In keeping the forest, Grajales was going against the tide, and her neighbors made sure she knew it.
"You need to get in there and clean that up," her neighbors would tell her. The government warned her she needed to start cultivating, but she began a resistance group with the sisters and members of ECODIC, a Christian organization founded by the pastoral center to promote community development and ecologically sustainable sources of income.
Grajales had come here with her then-husband in 1979 to stake a claim. The government was offering 50 hectares (124 acres) to anyone who wanted to come from anywhere in the country to farm the land in Darién, an attempt to mitigate increasing social pressures while dominating the forbidding wilderness.
Grajales and her husband raised five children, and when she and her husband parted ways in the 1980s, they divided the parcel. She and the children ended up with half.
Surrounded by cattle ranches, Grajales grew a jungle. She also began cultivating medicinal plants, a skill that served the pastoral center well when they launched the community development program ECODIC. Grajales was one of the founders.
"For a long time, she had to listen to her neighbors laughing at her. 'Oh yes, you're the one who won't cut her jungle,' " Gonzáles said.
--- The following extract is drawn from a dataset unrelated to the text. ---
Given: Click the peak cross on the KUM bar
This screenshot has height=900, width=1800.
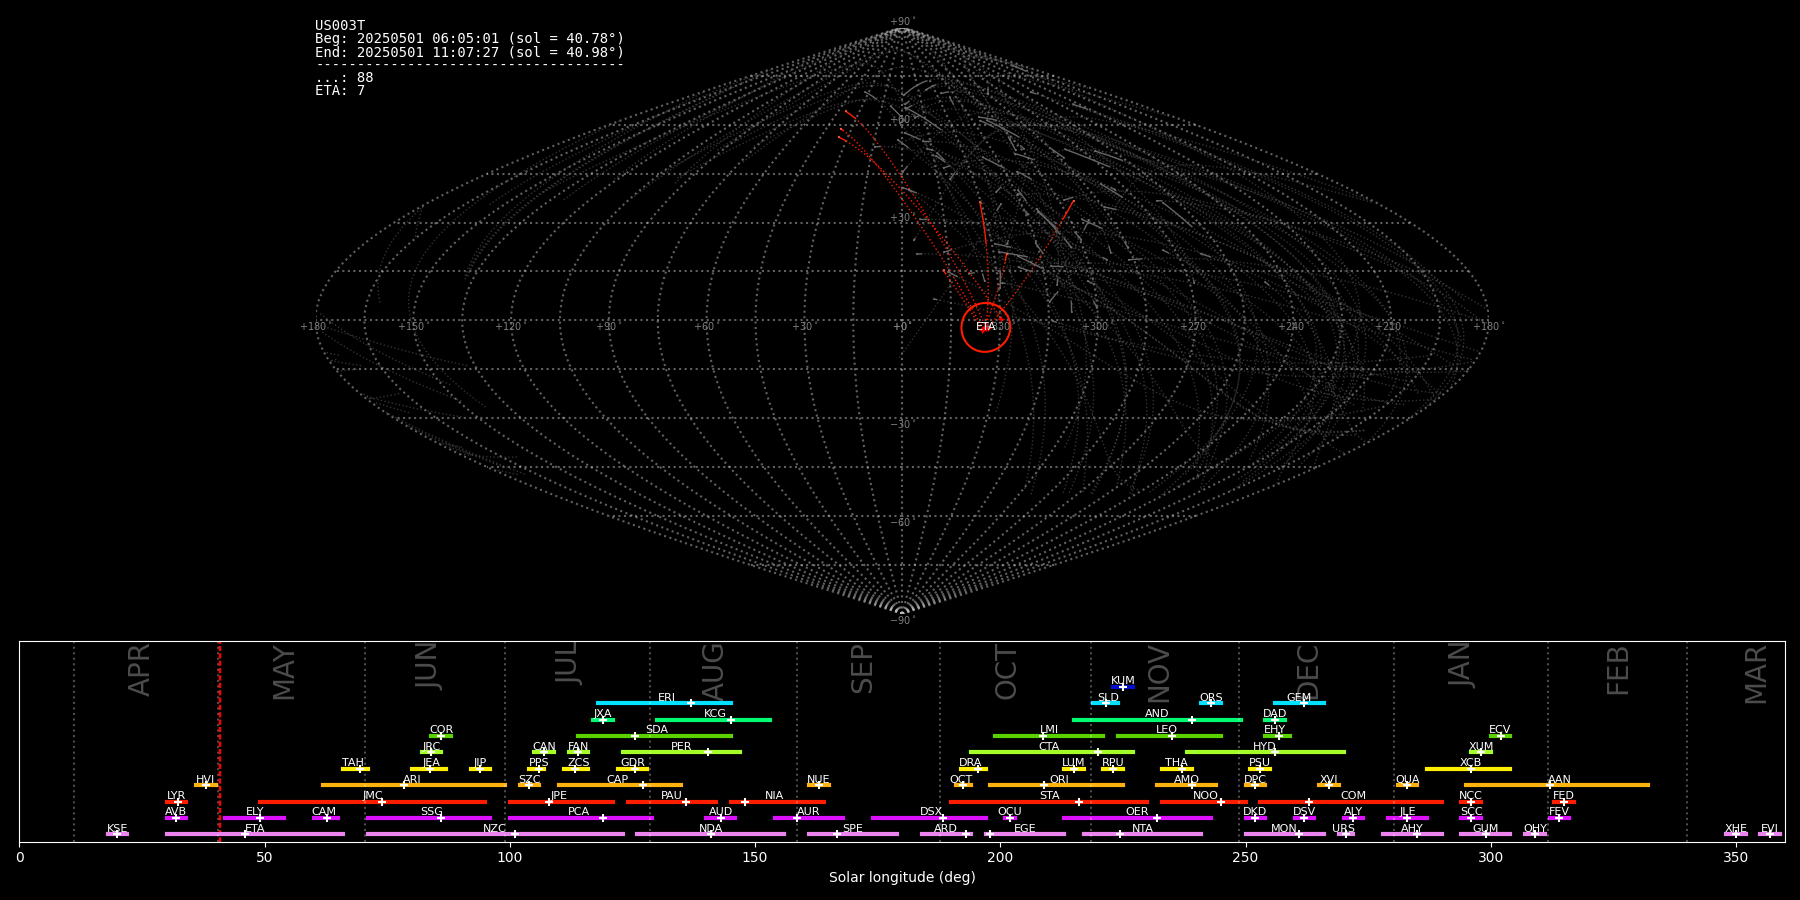Looking at the screenshot, I should coord(1122,687).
Grajales said her greatest accomplishment, besides the forest itself, is a 16-foot-deep well she dug with her own hands. The water is too mineralized to drink, but it waters the animals and the plants.
Grajales is proud beyond words as she leads the troop of international visitors through her land, past a massive cuipo tree that is home to the famed harpy eagle, past a fig tree that is food to whole flocks of birds and animals, and past dozens of colorful mushrooms of different varieties. Not long ago, she led a researcher from the University of Panama and one from the United States who marveled at the variety of fungus they found here.
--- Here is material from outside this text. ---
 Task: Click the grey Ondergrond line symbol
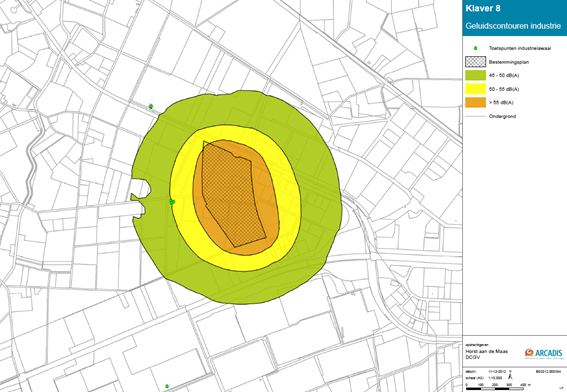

Grajales' Panama tree could bring in some much-needed cash for its lumber, but she isn't tempted in the least, and she beams as she poses with it for a photo. Some plants are grand, while others are tiny and subtle, she says, but that doesn't make them any less important than the big ones. Indeed, I sense that much of what one sees here in the hot, moist air of the Panamanian rainforest is almost at the subconscious level.
All a part of the great cosmic dance, I thought.
Back at the pastoral center, this day ended not with a circle of reflection, not with a prayer, but with a dance. It was our last night in Darién, and the people wanted to celebrate with merriment.
"There's an old Catholic saying: 'They who sing pray twice,' " said David Molineaux, a Web of Life retreatant. "So they who dance pray thrice."
Bodies twirled in the dim light of the dining hall under a globe of the blue Earth draped with twinkling green lights, and laughter rang out with the insistent bass of a hand drum and the tinkle of a tambourine.
The stereo vibrated with a peppy selection of rock 'n' roll and pop music. Dancers drew in resisters until everyone was on the floor. The sisters were in the middle of the circle, singing and laughing and dancing, and it was good to see. Then the smiling voice of Molineaux, a teacher of Biodanza, rang out as the beat slowed to a gentle classical tune.
"En la danza, como en la vida, hay que fluir," he told us. "In dance, as in life, one must flow. You are invited to let go ... relax your shoulders, your arms, your knees a little bit, and what I'm going to invite you to do stretch to the maximum in all directions with this music. ... Then flow. You are water. You are air."
And so it was, as a dozen points on the Web of Life flowed together and vibrated with joy in the dim light of the dining hall.
[Tracy L. Barnett is an independent writer, editor and photographer specializing in environmental issues, indigenous rights and sustainable travel.]